もちろん大会の様子を撮影するためのカメラは最初からスタンバってはいたが、グリーンから少し離れた地点に並ぶのは、新聞社や雑誌記者たちだ。
本来なら後半スタート組のトップ争いを撮影するのが目的の彼らが狙うのは、神川佳斗の弟子である瑠利。
前半を4アンダーと驚異的なスコアーで上がってきたことが知られ、このような事態となっているのである。
「狙いはルリちゃんだってわかっているけど、あんなに大勢のカメラマンに見られていたら緊張するね」
「うん、私も」
「嘘おっしゃい。そんな事で動じるようなタマじゃないでしょう、あんたは」
「えへへ」
「まあ、ルリちゃんだし」
「ほんとよね」
「「「あはは!」」」
そんな感じで丁度よく緊張も解れ、プレー再開。
あのカメラマンたちが並ぶ光景にも相変わらずな瑠利の様子に、二人も毒気が抜かれたようでリラックスできていた。
その最終ホール。
ここはただ長いだけで両サイドにクロスバンカーはあるが、脅威ではない。
フェアウエイも十分な広さがあり、むしろサービスホールと言っていいだろう。
そこで瑠利はまたも驚異的なショットを見せ、一打目でクロスバンカーを越えると、二打目でグリーン手前20ヤードにつける。
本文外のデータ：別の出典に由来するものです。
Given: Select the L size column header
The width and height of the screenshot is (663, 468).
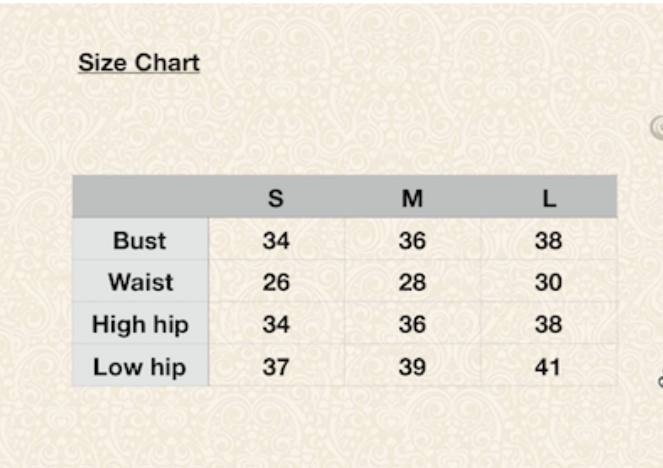Looking at the screenshot, I should click(x=548, y=198).
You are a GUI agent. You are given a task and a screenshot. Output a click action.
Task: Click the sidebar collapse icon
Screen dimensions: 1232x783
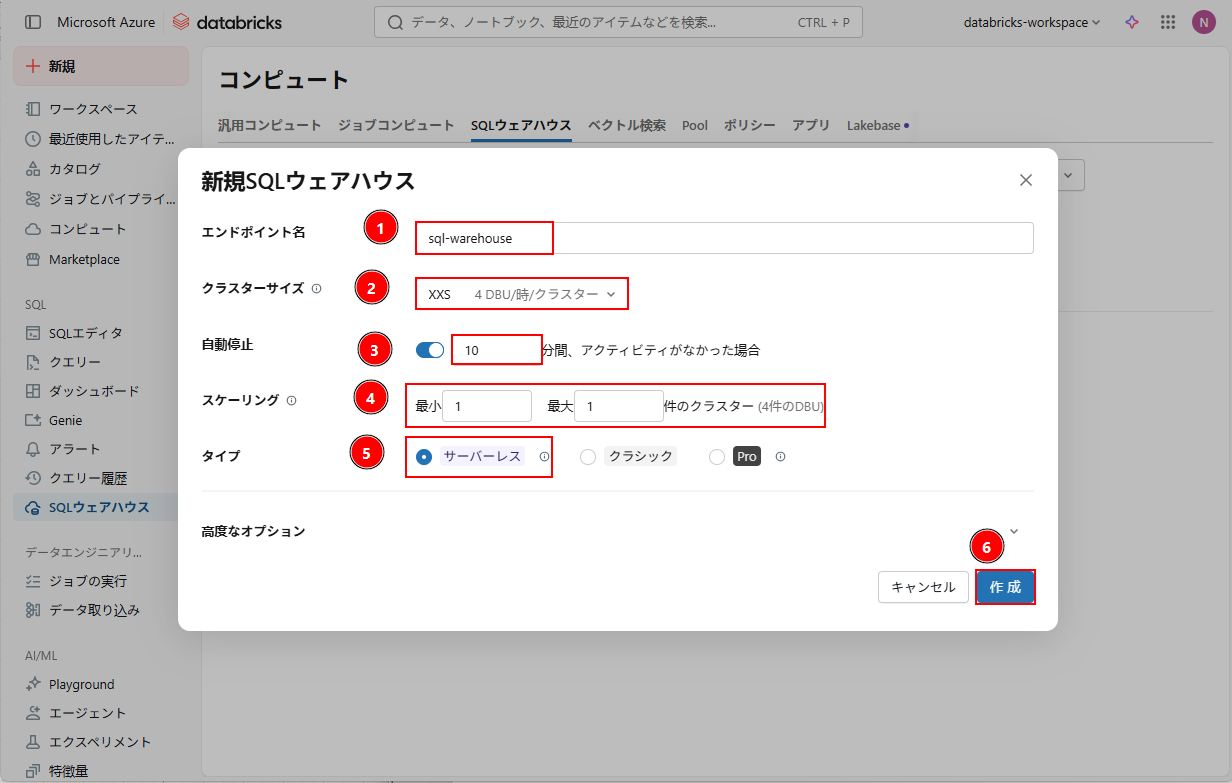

そして三打目。ピンまでは45ヤードのアプローチショット。
ピンポジは二段グリーンの上の段にあるため、バーディーを狙うには下ではダメだ。
転がすか上げるかの選択だったが、ここで瑠利は迷わずサンドウェッジのフェースを開く。
プロの試合のような高速グリーンならともかく、高校生の地区大会程度ではそこまで速くはない。
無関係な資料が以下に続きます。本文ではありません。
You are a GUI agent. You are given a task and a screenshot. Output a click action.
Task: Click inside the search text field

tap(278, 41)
まるでカメラマンたちに見せつけるかのような、高いロブショット。
それを、息をのんで見つめるカメラマンたちの前で、瑠利は放ったのだ。
カシャカシャ、カシャカシャ、カシャカシャ。
その瞬間、響き渡るのはシャッター音のみ。
高い弧を描いた打球は二段グリーン上段、ピンの手前に落ち、コロコロとカップに寄っていく。
「はいれ!」
咄嗟に出たのは誰の声であっただろう。
まるで、プロの試合を見ているかのように飲まれた観戦者いたようだ。
しかし、ボールはカップの縁、10センチ程度のところで止まる。
「おしい」
「入っちゃえば良かったのにね」
それを残念がる華彩秋良と榎本優花里であるが、瑠利は平然とパターを手に「お先に」とカップイン。
「「「「「ナイスバーディー」」」」」
と、周りから声を掛けられると、「ありがとうございます」と頭を下げる。
そして、続く華彩秋良と榎本優花里はパーで上がり、カメラマンたちからは大きな拍手が起こった。
パチパチパチパチパチパチパチパチ
「なんか、こんなこと初めてよね」
「ええ、私もよ」
と、驚きを隠せない二人であるが、すぐさま競技委員と春乃坂学園の顧問や生徒が駆け付け「取材はスコアー提出後にお願いします」と瑠利を連れて行く姿を見れば、我に返るというもの。
「ルリちゃん、これから大変そうね」
「ええ、明日に響かなければいいけど……」
そう心配する二人であるが、新たなスター誕生となれば、世間は騒ぐもの。
瑠利がプロを目指す以上、今度ずっと付きまとう枷のようなもので、どう付き合っていくかが、これからのカギとなるのである。